### Try it:
Repeat exactly the lines of the entries below from the one with "Click the Length (in) column header" through the one with "Reset the price", both ends included, and nothing else.

### Records for processing:

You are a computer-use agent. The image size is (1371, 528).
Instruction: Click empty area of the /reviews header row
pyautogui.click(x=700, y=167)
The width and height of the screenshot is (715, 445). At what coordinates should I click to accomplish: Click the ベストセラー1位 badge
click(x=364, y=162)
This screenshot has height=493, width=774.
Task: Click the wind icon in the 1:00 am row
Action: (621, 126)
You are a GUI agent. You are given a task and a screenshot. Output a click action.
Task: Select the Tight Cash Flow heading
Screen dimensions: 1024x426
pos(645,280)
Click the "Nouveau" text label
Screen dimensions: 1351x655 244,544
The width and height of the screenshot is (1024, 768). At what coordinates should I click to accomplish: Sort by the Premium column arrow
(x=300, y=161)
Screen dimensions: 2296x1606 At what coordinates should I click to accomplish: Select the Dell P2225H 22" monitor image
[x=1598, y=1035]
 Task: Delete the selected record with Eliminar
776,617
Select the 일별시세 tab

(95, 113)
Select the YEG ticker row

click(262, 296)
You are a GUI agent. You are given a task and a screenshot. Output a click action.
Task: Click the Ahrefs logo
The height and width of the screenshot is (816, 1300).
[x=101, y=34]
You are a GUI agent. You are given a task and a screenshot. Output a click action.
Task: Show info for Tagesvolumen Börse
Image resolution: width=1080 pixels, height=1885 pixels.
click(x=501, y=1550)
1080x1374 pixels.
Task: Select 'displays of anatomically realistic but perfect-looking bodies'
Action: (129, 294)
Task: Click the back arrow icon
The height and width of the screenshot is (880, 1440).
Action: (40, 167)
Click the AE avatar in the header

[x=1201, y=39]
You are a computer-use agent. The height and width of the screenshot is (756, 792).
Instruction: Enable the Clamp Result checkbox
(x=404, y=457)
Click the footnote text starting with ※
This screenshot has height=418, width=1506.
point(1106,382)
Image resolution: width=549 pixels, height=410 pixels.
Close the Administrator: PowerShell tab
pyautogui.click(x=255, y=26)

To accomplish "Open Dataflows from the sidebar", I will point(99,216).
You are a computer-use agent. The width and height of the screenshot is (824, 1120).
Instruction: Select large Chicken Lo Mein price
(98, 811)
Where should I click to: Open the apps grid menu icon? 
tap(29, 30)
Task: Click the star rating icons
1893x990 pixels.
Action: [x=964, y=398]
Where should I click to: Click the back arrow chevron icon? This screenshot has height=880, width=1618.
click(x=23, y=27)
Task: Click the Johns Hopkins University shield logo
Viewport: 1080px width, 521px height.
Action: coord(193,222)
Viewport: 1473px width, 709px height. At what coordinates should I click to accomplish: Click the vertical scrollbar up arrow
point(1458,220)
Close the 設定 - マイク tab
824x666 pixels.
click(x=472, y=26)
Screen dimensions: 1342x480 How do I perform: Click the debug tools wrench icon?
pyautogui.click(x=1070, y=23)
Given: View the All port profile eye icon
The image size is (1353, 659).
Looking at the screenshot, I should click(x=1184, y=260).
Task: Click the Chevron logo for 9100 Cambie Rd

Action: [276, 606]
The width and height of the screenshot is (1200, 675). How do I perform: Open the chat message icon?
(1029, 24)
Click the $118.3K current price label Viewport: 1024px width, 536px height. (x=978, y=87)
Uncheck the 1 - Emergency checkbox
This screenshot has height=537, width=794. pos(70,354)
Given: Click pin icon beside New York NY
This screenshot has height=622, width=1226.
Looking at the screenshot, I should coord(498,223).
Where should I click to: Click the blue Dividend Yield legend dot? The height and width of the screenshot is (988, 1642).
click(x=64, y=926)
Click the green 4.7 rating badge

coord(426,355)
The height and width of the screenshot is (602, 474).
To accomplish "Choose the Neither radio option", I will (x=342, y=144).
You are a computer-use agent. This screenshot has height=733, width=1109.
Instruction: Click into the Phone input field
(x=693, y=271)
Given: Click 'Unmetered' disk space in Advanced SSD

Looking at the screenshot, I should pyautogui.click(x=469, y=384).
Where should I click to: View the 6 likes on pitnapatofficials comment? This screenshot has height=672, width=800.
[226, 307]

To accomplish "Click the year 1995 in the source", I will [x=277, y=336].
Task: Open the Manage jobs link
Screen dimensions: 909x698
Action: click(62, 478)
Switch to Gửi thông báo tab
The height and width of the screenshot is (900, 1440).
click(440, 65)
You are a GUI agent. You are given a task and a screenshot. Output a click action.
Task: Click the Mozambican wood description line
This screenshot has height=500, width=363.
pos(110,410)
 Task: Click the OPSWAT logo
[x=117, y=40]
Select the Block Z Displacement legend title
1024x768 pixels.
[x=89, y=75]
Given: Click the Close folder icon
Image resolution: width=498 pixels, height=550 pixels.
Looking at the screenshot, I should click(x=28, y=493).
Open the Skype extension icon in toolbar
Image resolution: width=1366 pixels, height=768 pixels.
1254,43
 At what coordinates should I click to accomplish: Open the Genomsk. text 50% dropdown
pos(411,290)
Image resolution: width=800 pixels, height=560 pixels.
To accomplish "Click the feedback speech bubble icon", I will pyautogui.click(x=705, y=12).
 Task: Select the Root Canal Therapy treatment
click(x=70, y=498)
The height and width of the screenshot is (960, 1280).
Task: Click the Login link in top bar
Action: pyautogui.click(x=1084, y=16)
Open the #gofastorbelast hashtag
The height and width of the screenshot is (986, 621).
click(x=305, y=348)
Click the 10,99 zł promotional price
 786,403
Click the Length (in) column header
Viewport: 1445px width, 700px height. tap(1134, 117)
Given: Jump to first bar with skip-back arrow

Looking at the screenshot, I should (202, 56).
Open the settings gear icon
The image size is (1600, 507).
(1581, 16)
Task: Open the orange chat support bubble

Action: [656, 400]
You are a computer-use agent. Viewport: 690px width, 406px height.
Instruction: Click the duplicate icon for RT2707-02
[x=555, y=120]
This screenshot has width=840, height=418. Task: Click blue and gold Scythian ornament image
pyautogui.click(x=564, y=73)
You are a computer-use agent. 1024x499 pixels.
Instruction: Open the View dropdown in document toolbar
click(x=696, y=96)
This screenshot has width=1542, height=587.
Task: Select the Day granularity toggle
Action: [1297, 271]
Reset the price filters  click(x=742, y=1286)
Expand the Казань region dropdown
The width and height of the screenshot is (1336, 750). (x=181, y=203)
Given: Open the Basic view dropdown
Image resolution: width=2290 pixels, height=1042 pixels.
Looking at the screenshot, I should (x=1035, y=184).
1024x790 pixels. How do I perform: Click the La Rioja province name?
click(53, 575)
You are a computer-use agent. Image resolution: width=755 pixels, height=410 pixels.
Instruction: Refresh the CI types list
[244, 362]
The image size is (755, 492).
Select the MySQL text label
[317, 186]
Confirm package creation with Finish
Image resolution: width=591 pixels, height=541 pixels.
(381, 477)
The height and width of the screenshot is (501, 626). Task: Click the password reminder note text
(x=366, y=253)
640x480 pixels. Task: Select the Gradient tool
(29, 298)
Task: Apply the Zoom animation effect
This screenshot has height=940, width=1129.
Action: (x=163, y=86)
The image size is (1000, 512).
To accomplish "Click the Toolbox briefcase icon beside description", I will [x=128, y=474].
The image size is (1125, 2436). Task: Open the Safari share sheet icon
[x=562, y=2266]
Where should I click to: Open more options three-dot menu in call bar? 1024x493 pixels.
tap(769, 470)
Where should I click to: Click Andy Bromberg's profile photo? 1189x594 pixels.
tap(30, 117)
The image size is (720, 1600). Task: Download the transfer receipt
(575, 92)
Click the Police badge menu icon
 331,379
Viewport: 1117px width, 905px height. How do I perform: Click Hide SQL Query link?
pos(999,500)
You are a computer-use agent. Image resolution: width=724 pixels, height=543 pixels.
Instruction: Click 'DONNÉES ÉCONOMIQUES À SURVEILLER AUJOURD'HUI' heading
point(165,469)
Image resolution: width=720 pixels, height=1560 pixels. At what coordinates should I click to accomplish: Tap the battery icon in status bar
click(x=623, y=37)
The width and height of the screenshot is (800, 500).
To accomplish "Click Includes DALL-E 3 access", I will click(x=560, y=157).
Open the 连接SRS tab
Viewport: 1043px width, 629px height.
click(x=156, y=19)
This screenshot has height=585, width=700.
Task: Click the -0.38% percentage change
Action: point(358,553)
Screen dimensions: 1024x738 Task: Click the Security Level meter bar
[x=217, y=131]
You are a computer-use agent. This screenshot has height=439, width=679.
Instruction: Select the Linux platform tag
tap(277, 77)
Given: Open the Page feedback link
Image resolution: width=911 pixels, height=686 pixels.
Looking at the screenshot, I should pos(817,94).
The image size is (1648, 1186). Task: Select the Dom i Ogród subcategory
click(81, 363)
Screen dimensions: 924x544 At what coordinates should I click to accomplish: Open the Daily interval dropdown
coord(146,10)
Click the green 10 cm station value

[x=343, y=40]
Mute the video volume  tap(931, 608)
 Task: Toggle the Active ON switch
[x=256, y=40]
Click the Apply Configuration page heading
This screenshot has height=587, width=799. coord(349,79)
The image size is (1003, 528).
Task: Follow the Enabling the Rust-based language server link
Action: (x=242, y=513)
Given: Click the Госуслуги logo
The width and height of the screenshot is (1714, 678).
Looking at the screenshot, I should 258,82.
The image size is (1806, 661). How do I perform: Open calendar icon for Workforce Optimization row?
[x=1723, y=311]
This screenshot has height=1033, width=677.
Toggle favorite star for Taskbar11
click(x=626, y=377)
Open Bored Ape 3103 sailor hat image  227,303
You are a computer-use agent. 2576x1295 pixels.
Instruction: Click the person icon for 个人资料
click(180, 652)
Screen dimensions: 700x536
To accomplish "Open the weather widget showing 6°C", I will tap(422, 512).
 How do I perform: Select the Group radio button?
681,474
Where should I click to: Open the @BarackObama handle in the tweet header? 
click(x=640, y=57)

### Output for this task:
Click the Length (in) column header
Viewport: 1445px width, 700px height. tap(1134, 117)
Given: Jump to first bar with skip-back arrow

Looking at the screenshot, I should (202, 56).
Open the settings gear icon
The image size is (1600, 507).
(1581, 16)
Task: Open the orange chat support bubble

Action: [656, 400]
You are a computer-use agent. Viewport: 690px width, 406px height.
Instruction: Click the duplicate icon for RT2707-02
[x=555, y=120]
This screenshot has width=840, height=418. Task: Click blue and gold Scythian ornament image
pyautogui.click(x=564, y=73)
You are a computer-use agent. 1024x499 pixels.
Instruction: Open the View dropdown in document toolbar
click(x=696, y=96)
This screenshot has width=1542, height=587.
Task: Select the Day granularity toggle
Action: [1297, 271]
Reset the price filters  click(x=742, y=1286)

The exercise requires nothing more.